下のリファールについての文章から、「ノーザンダンサーのブレイクを」で始まり「ったデビュー前のリファール。」で終わる部分を、一字一句違えずに書き写してもらえますか?

* [提供テキスト]

━━━━━━━━━━━━━━━━

血統入門【第16回】変幻自在の名マイラーリファール

競走馬の能力や性格、適正に最も影響を与える父の血。

その次に、ときには種牡馬である父以上に産駒に影響を与える母の父

ブルードメアサイアー)という存在。

 

しかし日本近代競馬の結晶、

日本競馬史上最強馬と言われたディープインパクトの母の父の名を、

パッと思い浮かべられる方は、

意外と多くないのでは無いかと思います。

 

今日の主人公は、そんなディープインパクトや、

ディープの兄でありキタサンブラックの父であるブラックタイドなど、

日本競馬の名馬たちにも大きな影響を与えた種牡馬の紹介です。

 

ノーザンダンサー種牡馬の第二弾。

ノーザンダンサーの息子の中でも特にキャラクターの掴みにくい(?)、

リファールという馬についてお話をしていきます。

 

■リファール(1969年 アメリカ産まれ)

 

Lyphard - Twitter Search

 

リファールはニジンスキーと異なり、

ノーザンダンサーにそっくりなずんぐりとした短い馬体の持ち主でした。

 

リファールが産まれたのは、

ノーザンダンサーのブレイクを巻き起こしたニジンスキーが三冠制覇をする1年前ですから、

まだ「ノーザンダンサー産駒」としての評価も得ることが出来ない時期でした。

セリでもあまり人気が出なかった彼はフランスの馬主に購入され、

フランスへ渡ることとなります。

 

ノーザンダンサー同様、馬体の見栄えの無さから決して優遇されなかったデビュー前のリファール。

しかし外見だけでなく、

父のストロングポイントである種牡馬としての汎用性や柔軟性、

そして何より36歳まで生きた生命力と言った優れた部分を、

同時に受け継いでいたのもこのリファールという馬でした。

 

フランスで調教されたリファールは、

2、3歳のシーズンをフランス、イギリス、アイルランドで活躍し、

生涯で12戦6勝の戦績を上げます。

 

2歳時は4戦2勝。

決して優れた戦績では有りませんでした。

 

3歳シーズンの初め。

この頃陣営はリファールの路線を「王道の中距離戦線」と定めていました。

同じ厩舎の僚馬であるネヴァーベンド系の名馬「リヴァーマン」が、

マイラーと見られていたため使い分けされる意図も有りました。

 

3歳初戦のラグランジュ賞(芝2000m)、

2戦目のダリュー賞(芝2100m)こそ勝利しましたが、

その後リファールの前に、「距離の壁」が立ちはだかります。

━━━━━━━━━━━━━━━━

* [保存データ]
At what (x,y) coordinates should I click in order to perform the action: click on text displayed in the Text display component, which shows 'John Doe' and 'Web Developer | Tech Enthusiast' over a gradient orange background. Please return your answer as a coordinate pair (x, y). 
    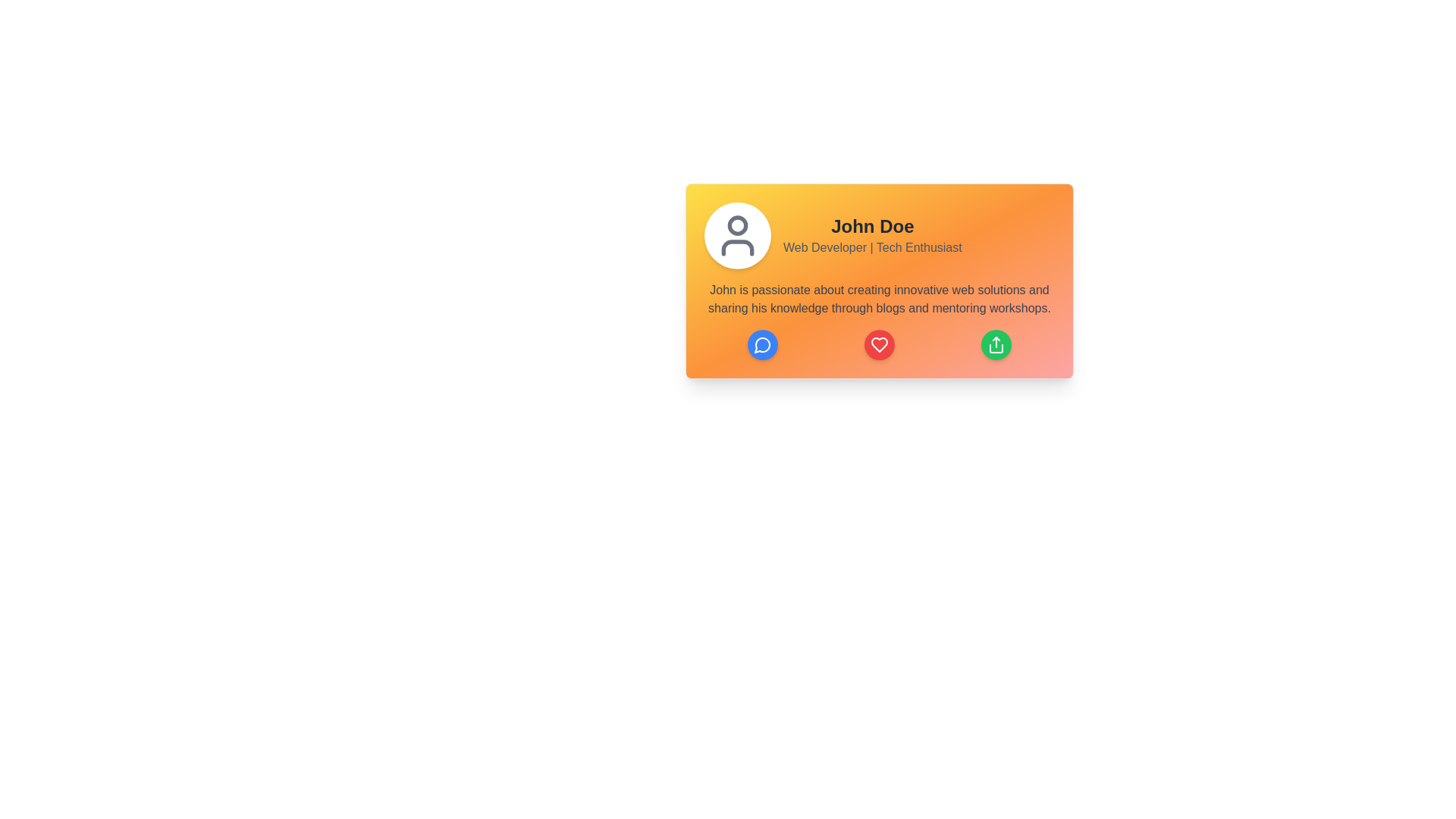
    Looking at the image, I should click on (872, 236).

━━━━━━━━━━━━━━━━

* [解答]
ノーザンダンサーのブレイクを巻き起こしたニジンスキーが三冠制覇をする1年前ですから、

まだ「ノーザンダンサー産駒」としての評価も得ることが出来ない時期でした。

セリでもあまり人気が出なかった彼はフランスの馬主に購入され、

フランスへ渡ることとなります。

 

ノーザンダンサー同様、馬体の見栄えの無さから決して優遇されなかったデビュー前のリファール。